-- Listed entries follows --

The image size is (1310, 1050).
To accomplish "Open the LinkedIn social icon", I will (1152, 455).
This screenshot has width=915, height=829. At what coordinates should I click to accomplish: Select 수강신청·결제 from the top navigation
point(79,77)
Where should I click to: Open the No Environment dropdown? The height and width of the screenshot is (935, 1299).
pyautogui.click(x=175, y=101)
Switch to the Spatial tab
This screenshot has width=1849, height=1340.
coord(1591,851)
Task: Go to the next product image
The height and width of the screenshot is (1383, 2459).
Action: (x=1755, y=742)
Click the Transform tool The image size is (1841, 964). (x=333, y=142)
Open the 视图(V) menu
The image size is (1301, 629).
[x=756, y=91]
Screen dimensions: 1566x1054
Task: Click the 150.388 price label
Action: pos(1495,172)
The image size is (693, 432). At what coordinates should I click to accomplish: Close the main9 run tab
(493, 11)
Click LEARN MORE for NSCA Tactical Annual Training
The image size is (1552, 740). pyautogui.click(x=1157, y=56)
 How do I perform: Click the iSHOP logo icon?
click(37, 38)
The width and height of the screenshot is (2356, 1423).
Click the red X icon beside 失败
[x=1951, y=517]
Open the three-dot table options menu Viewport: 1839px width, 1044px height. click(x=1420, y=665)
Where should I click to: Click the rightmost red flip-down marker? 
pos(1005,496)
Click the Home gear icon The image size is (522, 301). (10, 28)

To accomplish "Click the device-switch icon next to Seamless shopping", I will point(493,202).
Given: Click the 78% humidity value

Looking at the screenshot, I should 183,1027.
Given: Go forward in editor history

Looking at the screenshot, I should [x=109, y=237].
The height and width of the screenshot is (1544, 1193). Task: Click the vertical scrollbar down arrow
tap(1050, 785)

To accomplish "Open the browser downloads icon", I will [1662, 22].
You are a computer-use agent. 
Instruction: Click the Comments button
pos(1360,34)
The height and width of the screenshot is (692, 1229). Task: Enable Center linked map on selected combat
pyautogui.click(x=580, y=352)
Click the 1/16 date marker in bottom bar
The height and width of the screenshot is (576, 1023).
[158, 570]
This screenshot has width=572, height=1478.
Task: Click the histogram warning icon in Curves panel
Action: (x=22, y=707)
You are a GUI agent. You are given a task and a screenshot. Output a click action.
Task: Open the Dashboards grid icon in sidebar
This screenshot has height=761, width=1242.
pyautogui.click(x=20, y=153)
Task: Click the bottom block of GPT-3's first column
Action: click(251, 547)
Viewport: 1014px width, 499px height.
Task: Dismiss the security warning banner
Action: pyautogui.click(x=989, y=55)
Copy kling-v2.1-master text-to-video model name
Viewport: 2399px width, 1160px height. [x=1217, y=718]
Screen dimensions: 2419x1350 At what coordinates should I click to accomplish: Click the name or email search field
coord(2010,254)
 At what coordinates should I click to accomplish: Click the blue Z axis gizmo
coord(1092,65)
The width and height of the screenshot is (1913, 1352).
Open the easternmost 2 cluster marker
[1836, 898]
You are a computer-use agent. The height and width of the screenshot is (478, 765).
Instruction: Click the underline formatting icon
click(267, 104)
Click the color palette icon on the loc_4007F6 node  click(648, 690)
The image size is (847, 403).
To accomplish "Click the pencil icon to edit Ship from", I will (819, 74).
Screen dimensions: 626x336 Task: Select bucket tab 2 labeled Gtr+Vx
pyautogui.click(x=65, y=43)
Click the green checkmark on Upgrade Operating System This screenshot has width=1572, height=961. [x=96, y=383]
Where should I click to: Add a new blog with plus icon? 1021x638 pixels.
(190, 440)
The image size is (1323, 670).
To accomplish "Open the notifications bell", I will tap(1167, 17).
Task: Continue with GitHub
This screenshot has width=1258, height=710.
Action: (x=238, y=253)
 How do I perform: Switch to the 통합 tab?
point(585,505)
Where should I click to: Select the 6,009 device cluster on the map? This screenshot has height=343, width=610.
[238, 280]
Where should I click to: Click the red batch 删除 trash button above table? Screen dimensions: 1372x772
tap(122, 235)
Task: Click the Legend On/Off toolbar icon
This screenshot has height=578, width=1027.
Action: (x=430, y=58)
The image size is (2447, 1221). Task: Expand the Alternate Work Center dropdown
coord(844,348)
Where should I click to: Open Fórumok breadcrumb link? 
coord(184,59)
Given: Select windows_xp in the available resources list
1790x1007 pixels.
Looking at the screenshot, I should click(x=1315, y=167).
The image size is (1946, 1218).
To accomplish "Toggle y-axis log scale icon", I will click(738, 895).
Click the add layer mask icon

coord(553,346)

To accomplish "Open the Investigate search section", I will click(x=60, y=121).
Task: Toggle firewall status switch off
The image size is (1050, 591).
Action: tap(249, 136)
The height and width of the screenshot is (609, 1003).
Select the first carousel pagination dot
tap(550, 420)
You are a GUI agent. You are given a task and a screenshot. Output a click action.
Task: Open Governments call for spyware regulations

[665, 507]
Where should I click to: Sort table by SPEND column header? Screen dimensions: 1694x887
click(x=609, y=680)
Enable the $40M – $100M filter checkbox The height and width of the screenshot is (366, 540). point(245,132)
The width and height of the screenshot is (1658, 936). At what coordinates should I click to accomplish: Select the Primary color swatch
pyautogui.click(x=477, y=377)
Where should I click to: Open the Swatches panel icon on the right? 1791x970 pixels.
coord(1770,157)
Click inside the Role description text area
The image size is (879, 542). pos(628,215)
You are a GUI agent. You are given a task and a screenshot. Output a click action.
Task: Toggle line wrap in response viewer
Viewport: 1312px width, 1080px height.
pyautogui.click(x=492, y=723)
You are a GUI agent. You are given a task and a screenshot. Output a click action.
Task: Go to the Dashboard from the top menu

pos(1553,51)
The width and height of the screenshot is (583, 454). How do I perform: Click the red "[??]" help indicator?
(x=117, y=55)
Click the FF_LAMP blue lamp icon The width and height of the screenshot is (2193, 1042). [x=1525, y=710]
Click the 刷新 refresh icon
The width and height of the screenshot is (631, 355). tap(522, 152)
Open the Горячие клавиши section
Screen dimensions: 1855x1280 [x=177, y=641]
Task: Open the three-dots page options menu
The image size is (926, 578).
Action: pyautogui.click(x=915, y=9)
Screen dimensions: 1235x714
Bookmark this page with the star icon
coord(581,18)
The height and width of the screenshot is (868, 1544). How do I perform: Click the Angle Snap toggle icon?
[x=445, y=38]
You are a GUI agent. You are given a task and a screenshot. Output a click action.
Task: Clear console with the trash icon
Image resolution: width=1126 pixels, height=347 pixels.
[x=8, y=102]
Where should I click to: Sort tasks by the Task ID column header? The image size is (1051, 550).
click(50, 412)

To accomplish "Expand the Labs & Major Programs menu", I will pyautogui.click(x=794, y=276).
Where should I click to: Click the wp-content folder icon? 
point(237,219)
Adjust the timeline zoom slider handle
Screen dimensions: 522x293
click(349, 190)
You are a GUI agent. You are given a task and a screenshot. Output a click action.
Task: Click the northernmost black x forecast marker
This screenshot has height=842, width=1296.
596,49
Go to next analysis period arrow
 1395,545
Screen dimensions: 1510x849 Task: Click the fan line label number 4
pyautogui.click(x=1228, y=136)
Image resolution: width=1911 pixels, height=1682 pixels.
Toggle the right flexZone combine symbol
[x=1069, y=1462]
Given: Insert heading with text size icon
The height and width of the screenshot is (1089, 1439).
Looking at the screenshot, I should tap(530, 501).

-- Listed entries concluded --

## Requirement
An exact reproduction of the data is required. Leave nothing out.

## Answer to the exercise
The image size is (1310, 1050).
To accomplish "Open the LinkedIn social icon", I will (1152, 455).
This screenshot has width=915, height=829. At what coordinates should I click to accomplish: Select 수강신청·결제 from the top navigation
point(79,77)
Where should I click to: Open the No Environment dropdown? The height and width of the screenshot is (935, 1299).
pyautogui.click(x=175, y=101)
Switch to the Spatial tab
This screenshot has width=1849, height=1340.
coord(1591,851)
Task: Go to the next product image
The height and width of the screenshot is (1383, 2459).
Action: (x=1755, y=742)
Click the Transform tool The image size is (1841, 964). (x=333, y=142)
Open the 视图(V) menu
The image size is (1301, 629).
[x=756, y=91]
Screen dimensions: 1566x1054
Task: Click the 150.388 price label
Action: pos(1495,172)
The image size is (693, 432). At what coordinates should I click to accomplish: Close the main9 run tab
(493, 11)
Click LEARN MORE for NSCA Tactical Annual Training
The image size is (1552, 740). pyautogui.click(x=1157, y=56)
 How do I perform: Click the iSHOP logo icon?
click(37, 38)
The width and height of the screenshot is (2356, 1423).
Click the red X icon beside 失败
[x=1951, y=517]
Open the three-dot table options menu Viewport: 1839px width, 1044px height. click(x=1420, y=665)
Where should I click to: Click the rightmost red flip-down marker? 
pos(1005,496)
Click the Home gear icon The image size is (522, 301). (10, 28)

To accomplish "Click the device-switch icon next to Seamless shopping", I will point(493,202).
Given: Click the 78% humidity value

Looking at the screenshot, I should 183,1027.
Given: Go forward in editor history

Looking at the screenshot, I should [x=109, y=237].
The height and width of the screenshot is (1544, 1193). Task: Click the vertical scrollbar down arrow
tap(1050, 785)

To accomplish "Open the browser downloads icon", I will [1662, 22].
You are a computer-use agent. 
Instruction: Click the Comments button
pos(1360,34)
The height and width of the screenshot is (692, 1229). Task: Enable Center linked map on selected combat
pyautogui.click(x=580, y=352)
Click the 1/16 date marker in bottom bar
The height and width of the screenshot is (576, 1023).
[158, 570]
This screenshot has width=572, height=1478.
Task: Click the histogram warning icon in Curves panel
Action: (x=22, y=707)
You are a GUI agent. You are given a task and a screenshot. Output a click action.
Task: Open the Dashboards grid icon in sidebar
This screenshot has height=761, width=1242.
pyautogui.click(x=20, y=153)
Task: Click the bottom block of GPT-3's first column
Action: click(251, 547)
Viewport: 1014px width, 499px height.
Task: Dismiss the security warning banner
Action: pyautogui.click(x=989, y=55)
Copy kling-v2.1-master text-to-video model name
Viewport: 2399px width, 1160px height. [x=1217, y=718]
Screen dimensions: 2419x1350 At what coordinates should I click to accomplish: Click the name or email search field
coord(2010,254)
 At what coordinates should I click to accomplish: Click the blue Z axis gizmo
coord(1092,65)
The width and height of the screenshot is (1913, 1352).
Open the easternmost 2 cluster marker
[1836, 898]
You are a computer-use agent. The height and width of the screenshot is (478, 765).
Instruction: Click the underline formatting icon
click(267, 104)
Click the color palette icon on the loc_4007F6 node  click(648, 690)
The image size is (847, 403).
To accomplish "Click the pencil icon to edit Ship from", I will (819, 74).
Screen dimensions: 626x336 Task: Select bucket tab 2 labeled Gtr+Vx
pyautogui.click(x=65, y=43)
Click the green checkmark on Upgrade Operating System This screenshot has width=1572, height=961. [x=96, y=383]
Where should I click to: Add a new blog with plus icon? 1021x638 pixels.
(190, 440)
The image size is (1323, 670).
To accomplish "Open the notifications bell", I will tap(1167, 17).
Task: Continue with GitHub
This screenshot has width=1258, height=710.
Action: (x=238, y=253)
 How do I perform: Switch to the 통합 tab?
point(585,505)
Where should I click to: Select the 6,009 device cluster on the map? This screenshot has height=343, width=610.
[238, 280]
Where should I click to: Click the red batch 删除 trash button above table? Screen dimensions: 1372x772
tap(122, 235)
Task: Click the Legend On/Off toolbar icon
This screenshot has height=578, width=1027.
Action: (x=430, y=58)
The image size is (2447, 1221). Task: Expand the Alternate Work Center dropdown
coord(844,348)
Where should I click to: Open Fórumok breadcrumb link? 
coord(184,59)
Given: Select windows_xp in the available resources list
1790x1007 pixels.
Looking at the screenshot, I should click(x=1315, y=167).
The image size is (1946, 1218).
To accomplish "Toggle y-axis log scale icon", I will click(738, 895).
Click the add layer mask icon

coord(553,346)

To accomplish "Open the Investigate search section", I will click(x=60, y=121).
Task: Toggle firewall status switch off
The image size is (1050, 591).
Action: tap(249, 136)
The height and width of the screenshot is (609, 1003).
Select the first carousel pagination dot
tap(550, 420)
You are a GUI agent. You are given a task and a screenshot. Output a click action.
Task: Open Governments call for spyware regulations

[665, 507]
Where should I click to: Sort table by SPEND column header? Screen dimensions: 1694x887
click(x=609, y=680)
Enable the $40M – $100M filter checkbox The height and width of the screenshot is (366, 540). point(245,132)
The width and height of the screenshot is (1658, 936). At what coordinates should I click to accomplish: Select the Primary color swatch
pyautogui.click(x=477, y=377)
Where should I click to: Open the Swatches panel icon on the right? 1791x970 pixels.
coord(1770,157)
Click inside the Role description text area
The image size is (879, 542). pos(628,215)
You are a GUI agent. You are given a task and a screenshot. Output a click action.
Task: Toggle line wrap in response viewer
Viewport: 1312px width, 1080px height.
pyautogui.click(x=492, y=723)
You are a GUI agent. You are given a task and a screenshot. Output a click action.
Task: Go to the Dashboard from the top menu

pos(1553,51)
The width and height of the screenshot is (583, 454). How do I perform: Click the red "[??]" help indicator?
(x=117, y=55)
Click the FF_LAMP blue lamp icon The width and height of the screenshot is (2193, 1042). [x=1525, y=710]
Click the 刷新 refresh icon
The width and height of the screenshot is (631, 355). tap(522, 152)
Open the Горячие клавиши section
Screen dimensions: 1855x1280 [x=177, y=641]
Task: Open the three-dots page options menu
The image size is (926, 578).
Action: pyautogui.click(x=915, y=9)
Screen dimensions: 1235x714
Bookmark this page with the star icon
coord(581,18)
The height and width of the screenshot is (868, 1544). How do I perform: Click the Angle Snap toggle icon?
[x=445, y=38]
You are a GUI agent. You are given a task and a screenshot. Output a click action.
Task: Clear console with the trash icon
Image resolution: width=1126 pixels, height=347 pixels.
[x=8, y=102]
Where should I click to: Sort tasks by the Task ID column header? The image size is (1051, 550).
click(50, 412)

To accomplish "Expand the Labs & Major Programs menu", I will pyautogui.click(x=794, y=276).
Where should I click to: Click the wp-content folder icon? 
point(237,219)
Adjust the timeline zoom slider handle
Screen dimensions: 522x293
click(349, 190)
You are a GUI agent. You are given a task and a screenshot. Output a click action.
Task: Click the northernmost black x forecast marker
This screenshot has height=842, width=1296.
596,49
Go to next analysis period arrow
 1395,545
Screen dimensions: 1510x849 Task: Click the fan line label number 4
pyautogui.click(x=1228, y=136)
Image resolution: width=1911 pixels, height=1682 pixels.
Toggle the right flexZone combine symbol
[x=1069, y=1462]
Given: Insert heading with text size icon
The height and width of the screenshot is (1089, 1439).
Looking at the screenshot, I should tap(530, 501).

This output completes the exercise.